DeepSeek is an AI assistant which appears to have fared very well in tests against some more established AI models developed in the US, causing alarm in some areas over not just how advanced it is, but how quickly and cost effectively it was produced.

Nasdaq 100 futures, which are essentially trades taking place before the market officially opens and thus affecting the opening price of companies within it, dropped more than four per cent on Monday morning, reported Yahoo Finance.

Individual companies from within the American stock markets have been even harder-hit by sell-offs in pre-market trading, with Microsoft down more than six per cent, Amazon more than five per cent lower and Nvidia down more than 12 per cent.

Bloomberg report that the combined losses in share price between the Nasdaq 100 and Europe’s Stoxx 600 technology sub-index would be equal to a market capitalisation wipeout of $1.2tn (£960bn), if there is not a recoup of those numbers before opening hours.

The New York Stock Exchange and Nasdaq markets open at 2:30pm UK time.

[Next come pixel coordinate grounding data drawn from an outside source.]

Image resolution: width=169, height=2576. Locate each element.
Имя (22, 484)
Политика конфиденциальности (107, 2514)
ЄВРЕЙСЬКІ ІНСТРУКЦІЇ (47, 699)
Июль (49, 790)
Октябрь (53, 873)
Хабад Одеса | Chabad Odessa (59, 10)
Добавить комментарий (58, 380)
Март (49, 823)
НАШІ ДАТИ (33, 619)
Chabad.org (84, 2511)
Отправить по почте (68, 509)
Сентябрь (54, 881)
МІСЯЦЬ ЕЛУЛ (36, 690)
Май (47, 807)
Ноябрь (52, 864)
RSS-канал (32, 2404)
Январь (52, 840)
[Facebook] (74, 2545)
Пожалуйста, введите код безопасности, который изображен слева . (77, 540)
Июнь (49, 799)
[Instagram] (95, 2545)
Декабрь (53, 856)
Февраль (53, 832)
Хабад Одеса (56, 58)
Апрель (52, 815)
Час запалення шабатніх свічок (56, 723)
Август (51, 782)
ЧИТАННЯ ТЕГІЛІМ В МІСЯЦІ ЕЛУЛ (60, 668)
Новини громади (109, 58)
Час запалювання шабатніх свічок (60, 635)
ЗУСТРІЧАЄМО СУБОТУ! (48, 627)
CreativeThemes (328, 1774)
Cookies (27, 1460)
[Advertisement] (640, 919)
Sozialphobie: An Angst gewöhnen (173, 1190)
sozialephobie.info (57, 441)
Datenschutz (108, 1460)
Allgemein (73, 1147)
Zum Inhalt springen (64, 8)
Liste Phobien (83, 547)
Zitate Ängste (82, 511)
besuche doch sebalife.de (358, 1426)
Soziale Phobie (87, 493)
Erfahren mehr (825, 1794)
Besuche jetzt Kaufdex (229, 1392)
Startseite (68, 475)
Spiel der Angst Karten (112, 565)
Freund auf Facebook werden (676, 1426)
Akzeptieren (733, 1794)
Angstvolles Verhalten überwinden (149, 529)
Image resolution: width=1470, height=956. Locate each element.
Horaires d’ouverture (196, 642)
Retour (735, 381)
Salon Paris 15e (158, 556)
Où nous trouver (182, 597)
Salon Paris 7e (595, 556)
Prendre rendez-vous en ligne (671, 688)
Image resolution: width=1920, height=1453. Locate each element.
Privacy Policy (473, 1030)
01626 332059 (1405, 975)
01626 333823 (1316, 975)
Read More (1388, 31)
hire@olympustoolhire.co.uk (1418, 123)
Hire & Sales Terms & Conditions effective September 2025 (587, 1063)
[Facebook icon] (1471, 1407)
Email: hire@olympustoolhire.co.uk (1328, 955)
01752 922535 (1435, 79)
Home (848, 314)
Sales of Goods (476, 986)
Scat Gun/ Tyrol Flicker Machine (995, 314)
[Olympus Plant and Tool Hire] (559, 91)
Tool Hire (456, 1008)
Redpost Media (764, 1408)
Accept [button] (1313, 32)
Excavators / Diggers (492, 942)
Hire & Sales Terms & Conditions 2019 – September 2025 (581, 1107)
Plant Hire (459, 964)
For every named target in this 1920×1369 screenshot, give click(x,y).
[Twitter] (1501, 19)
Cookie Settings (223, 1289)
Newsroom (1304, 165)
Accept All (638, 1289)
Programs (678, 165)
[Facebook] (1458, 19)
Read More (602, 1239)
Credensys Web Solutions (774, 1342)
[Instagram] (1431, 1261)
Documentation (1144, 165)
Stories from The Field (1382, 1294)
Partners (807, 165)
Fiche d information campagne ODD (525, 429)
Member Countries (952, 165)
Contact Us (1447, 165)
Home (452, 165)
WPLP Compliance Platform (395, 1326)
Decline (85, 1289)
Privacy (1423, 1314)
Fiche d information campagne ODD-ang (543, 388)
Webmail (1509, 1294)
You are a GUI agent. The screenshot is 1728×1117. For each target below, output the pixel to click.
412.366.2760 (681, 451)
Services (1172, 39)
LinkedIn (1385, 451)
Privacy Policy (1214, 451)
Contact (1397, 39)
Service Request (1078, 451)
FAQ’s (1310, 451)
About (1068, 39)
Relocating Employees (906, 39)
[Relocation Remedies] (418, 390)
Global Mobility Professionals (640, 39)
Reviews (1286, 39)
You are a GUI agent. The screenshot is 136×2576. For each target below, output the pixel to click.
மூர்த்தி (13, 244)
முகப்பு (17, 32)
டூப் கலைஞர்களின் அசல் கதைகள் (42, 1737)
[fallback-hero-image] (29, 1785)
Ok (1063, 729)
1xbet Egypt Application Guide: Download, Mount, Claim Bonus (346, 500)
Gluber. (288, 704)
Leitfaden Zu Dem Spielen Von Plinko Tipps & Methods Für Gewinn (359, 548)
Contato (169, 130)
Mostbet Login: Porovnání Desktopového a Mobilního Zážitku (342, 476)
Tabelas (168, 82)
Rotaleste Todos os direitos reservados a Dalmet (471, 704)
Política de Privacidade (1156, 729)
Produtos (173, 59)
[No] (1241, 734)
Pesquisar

Google’s parent company Alphabet is facing a four per cent drop when the market opens, with Meta and Tesla slightly above that (4.4 per cent). Microsoft have a stake in Chat GPT owner OpenAI which they paid $10bn for, while Google’s AI tool is Gemini.

(Getty Images)

Meanwhile in Europe, Siemens Energy – an AI winner on this continent – had dropped 21 per cent, as of noon CET on Monday. Tokyo-listed SoftBank, one of the named partners in Donald Trump’s Stargate AI project, was down more than eight per cent for the day.

The reason for the heavy and immediate share price falls is that DeepSeek’s results appear to go against the idea followed by big tech that enormous spending and the processes followed so far are the way to generate the best results and returns from AI.

“[It] is deeply problematic for the thesis that the significant capital expenditure and operating expenses that Silicon Valley has incurred is the most appropriate way to approach the AI trend,’ said Nirgunan Tiruchelvam, head of consumer and internet at Aletheia Capital. “It calls into question the massive resources that have been dedicated to AI.”